Mortal Thrall – A Path to Fire

Nashville duo, Mortal Thrall, formed during the Covid-19 lockdown and finished composing and recording their debut during those strangest of days. Main man, Todd Harris, draws his inspiration from the compelling story of María de los Dolores López – one of the final victims of the Spanish Inquisition in 1781 – and steers his musical vision close to the experimental black metal of Blut Aus Nord and Liturgy for the band’s inaugural release. As a gay man, Harris fears that a new kind of inquisition is just around the corner if the western world embraces populism and returns to its martial masculine foundations. A Path to Fire is a celebration of martyrdom, but it’s also an analogy for the smoulders of intolerance that lurk behind the façade of civilisation.

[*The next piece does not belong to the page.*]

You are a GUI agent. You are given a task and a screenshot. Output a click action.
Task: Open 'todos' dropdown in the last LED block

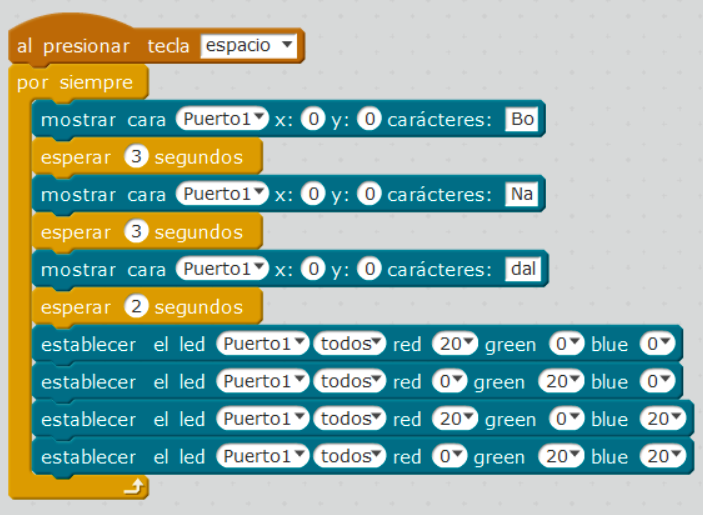coord(349,457)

As a storyteller, Harris deserves the highest praise for his succinct linear narrative. Each song takes a chapter of María’s life and describes the events and emotions of her situation over the liberating rage of a post-black metal soundscape. The canvas here is red and orange smothered in black soot, which makes the Americana intro of ‘Flames (Interpolation)’ all the more intriguing before the opening blast beats of ‘A Path to Fire’ raise the adrenaline levels. Those of you that enjoyed the blackgaze textures of the latest MØL album will recognise a kinship here. The guitars bubble and froth but remain incarcerated in a subdued amp distortion, like the shoegaze bands of the early 1990s. Harris is less subtle with his vocal approach – the larynx is his weapon of agitation on this record.

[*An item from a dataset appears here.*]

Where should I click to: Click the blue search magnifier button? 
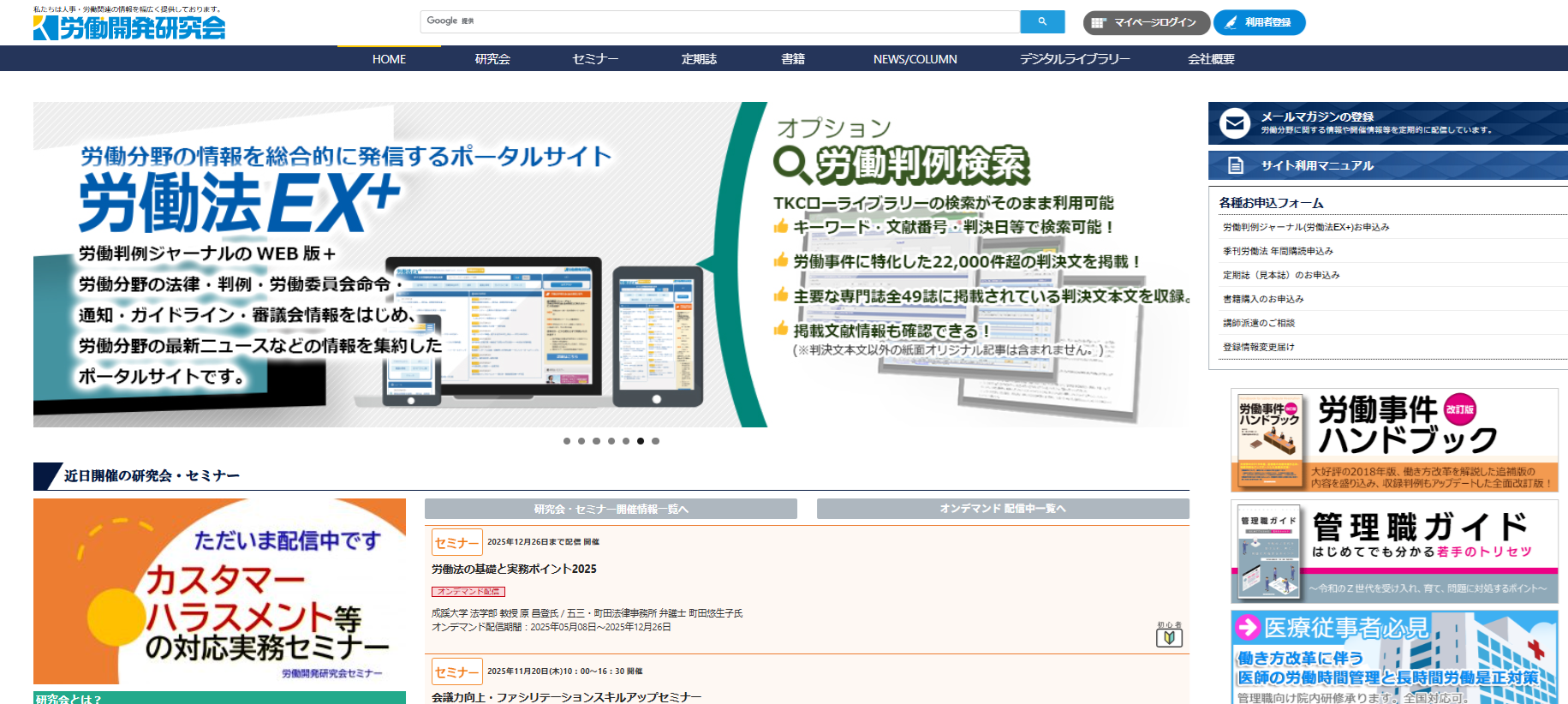1041,21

You’ll need the lyrics to help you navigate through the dense wave of lo-fi guitars and raw blast beats on ‘Take the Cold’ and ‘The Calling’. Both chronicle María’s early years when she left home at age twelve after losing her parents and her eyesight. She survived as a mistress of her priest. “A man of power/ Seemingly pious/ Chose to be a desecrator,” roars Harris, as if judging the eighteenth century by the intolerant woke standards of the twenty-first century. He’s not wrong in his judgement, nor can he leave out the execrable behaviour of the priest as part of María’s remarkable story, but it presents problems later down the line when he takes issue with the patriarchal power structure of Catholic Spain on ‘Twelve long Years’. This reads like an undergraduate denouncing a former civilisation from the megaphone of an LGBTQ rally. “How did we award/ Such overwhelming power/ To one gender over another/ Based on stories and lies.” Good point, but why does one get the impression the re-reading of history here serves a narrower purpose?

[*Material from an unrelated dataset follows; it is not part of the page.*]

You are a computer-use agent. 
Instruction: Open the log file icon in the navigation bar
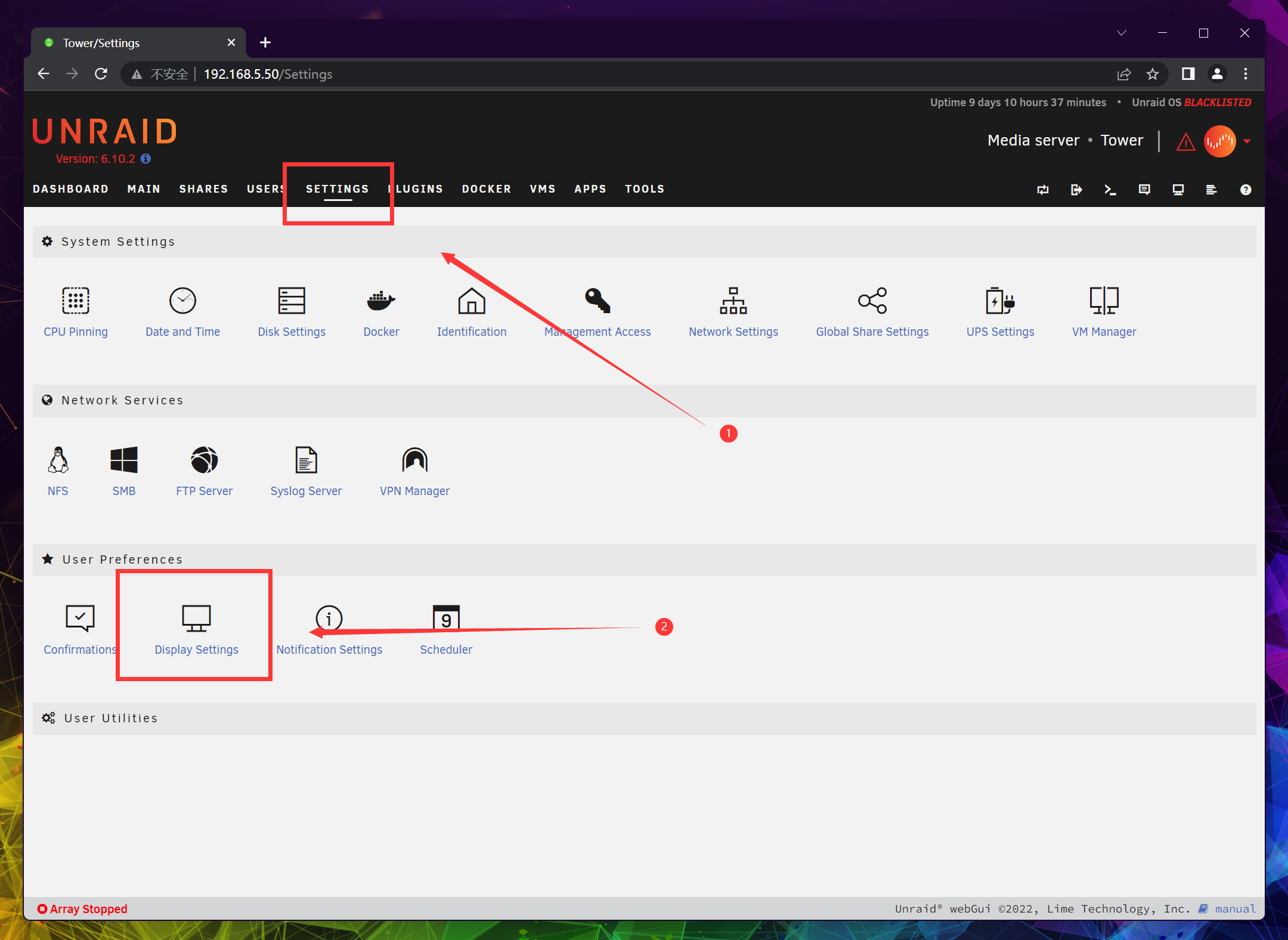coord(1211,190)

On a musical level, A Path to Fire is the type of black metal dalliance that will enrage the puritans (or should we call them inquisitors?). The way the band defile their major chords with a dissonant padding offers little in the way of a metallic thrill, but the likes of ‘Passion Made a Weapon’ and ‘One Soul, One Life’ are intriguing in their concoction. They lack the sharp dynamics of chaos essential to aggressive music, but the emotional catharsis saves them from mediocrity. Closing track, ‘Flames Filled the Sky’, is perhaps the best example of a triumphant combination of black metal melodrama with the hazy introspection of 1980s art rock. This tells the story of how Maria avoided the spectacle of being burned alive when she confessed before the pyre and received the mercy of execution by strangulation instead.

Today, María is a counter-culture heroin who claimed to have married Jesus Christ in Heaven and slept with the Virgin Mary. Her uncompromising beliefs, severe disability, and wretched abuse at the hands of those in authority come to life in A Path to Fire, but one wonders if the abstract sonics of atmospheric black metal blunt the true impact of the story.



Release Date: 26/07/2019

Record Label: Trepanation Recordings

Standout tracks: Take the Cold, Passion Made a Weapon, Flames Filled the Sky

Suggested Further Listening: Blut Aus Nord – Memoria Vetusta II – Dialogue with the Stars (2009), Liturgy – H.A.Q.Q. (2019), MØL – Diorama (2021)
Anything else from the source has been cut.